More than 50 people gathered last month to dedicate Paddock River Preserve, including Harold Paddock III, grandson of Harold D. Paddock Sr., for whom the 194-acre property is named.

The former site of the Aurora Golf and Country Club was renamed in October, 2018 as a tribute to "Pappy" Paddock, who designed several golf courses in northern Ohio. Paddock Sr. bought the local course just south of Route 82 at 129 Trails End in 1943 during World War II.

Mayor Ann Womer Benjamin welcomed former mayors Lynn McGill and Jim Fisher at the Oct. 21 dedication, and recognized council members John Kudley and Scott Wolf, as well as parks and recreation department staff members for their work maintaining city facilities.

"This is an incredible property preserved for future enjoyment," Womer Benjamin said. "Instead of 400 homes, we have 194 acres of restored woodlands, meadows and wetlands."

McGill discussed the project’s history and acknowledged project partners Chagrin River Watershed Partners, the Northeast Ohio Regional Sewer District and the Trust for Public Land. The agencies, along with the Ohio EPA worked with the city and provided around $4 million in funding to return the property to its natural state. 

Also in attendance was Eagle Scout Carson Nietert, one of three local Scouts whose Eagle project involved park improvements. Nietert installed three concrete benches and pads on the property.

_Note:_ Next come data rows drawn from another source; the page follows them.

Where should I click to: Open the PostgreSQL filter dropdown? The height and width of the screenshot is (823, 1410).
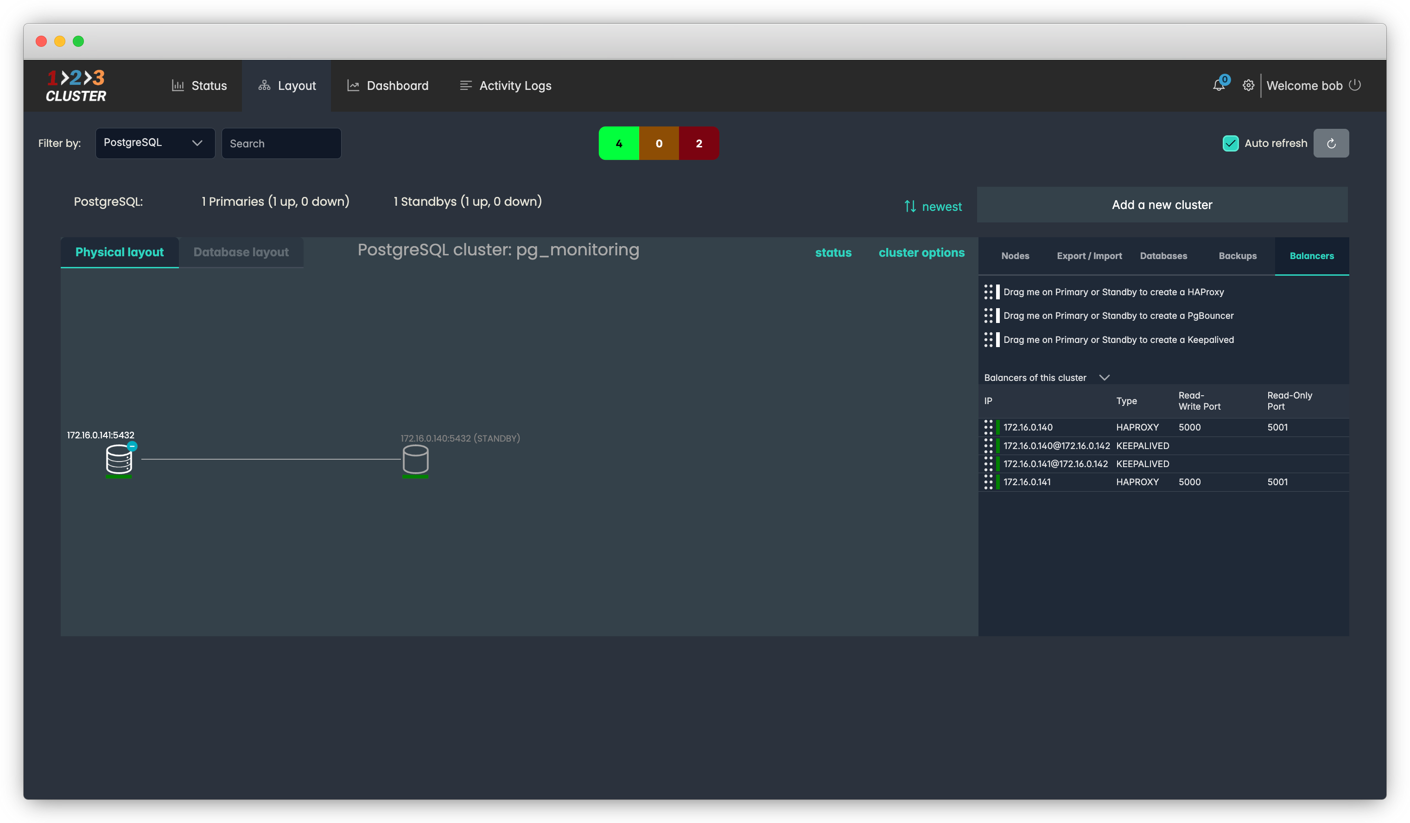click(x=155, y=143)
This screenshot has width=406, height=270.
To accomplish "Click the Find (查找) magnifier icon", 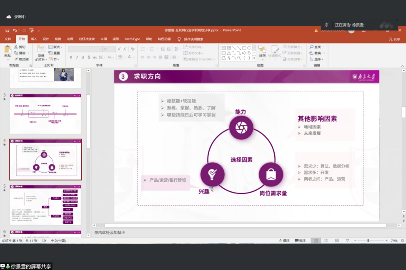I will pyautogui.click(x=312, y=47).
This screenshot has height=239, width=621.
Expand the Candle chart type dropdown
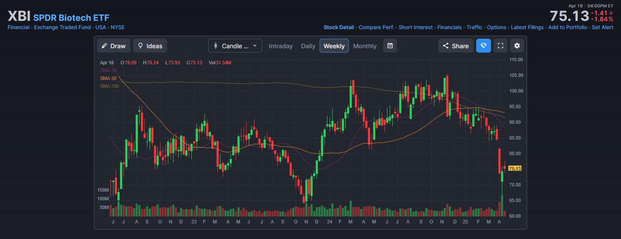click(235, 46)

According to a 1943 Plain Dealer report, the former golf course had been developed in 1925 by W.H. (Bert) Way, a veteran golf professional from Mayfield. Part of the original clubhouse was a former cheese warehouse and the country club was one of the first in northeast Ohio to offer a swimming pool for use by its members.

Paddock designed several courses in the Cleveland area, including Sugarbush in Garrettsville, Grantwood in Solon, Pine Ridge, Columbia Hills, Astorhurst, Oberlin Golf Club, Hinckley Hills, Avon Oaks, Spring Valley, Homelinks and Moreland Hills. His son Harold Jr. became one of the region’s top amateur golfers.

The original clubhouse was demolished in the mid 1990s and a new one built. The course closed as a private club in 2008 and was operated as a public course until 2012, when the city acquired the land from Hunter Banbury, with money largely coming from an Ohio EPA grant.

The city eventually proceeded with a Chagrin River restoration project, and the land is now used by pedestrians and bicyclists.

According to the Audubon Society of Greater Cleveland, 185 bird species have been identified in the adjacent, 165-acre Aurora Sanctuary. 

Parks and Recreation Director Laura Holman said the preserve has nearly four miles of walking trails, with beautiful views.

"It has been especially fun to hear from residents who report seeing abundant wildlife, including river otters and a pair of  bald eagles," she said.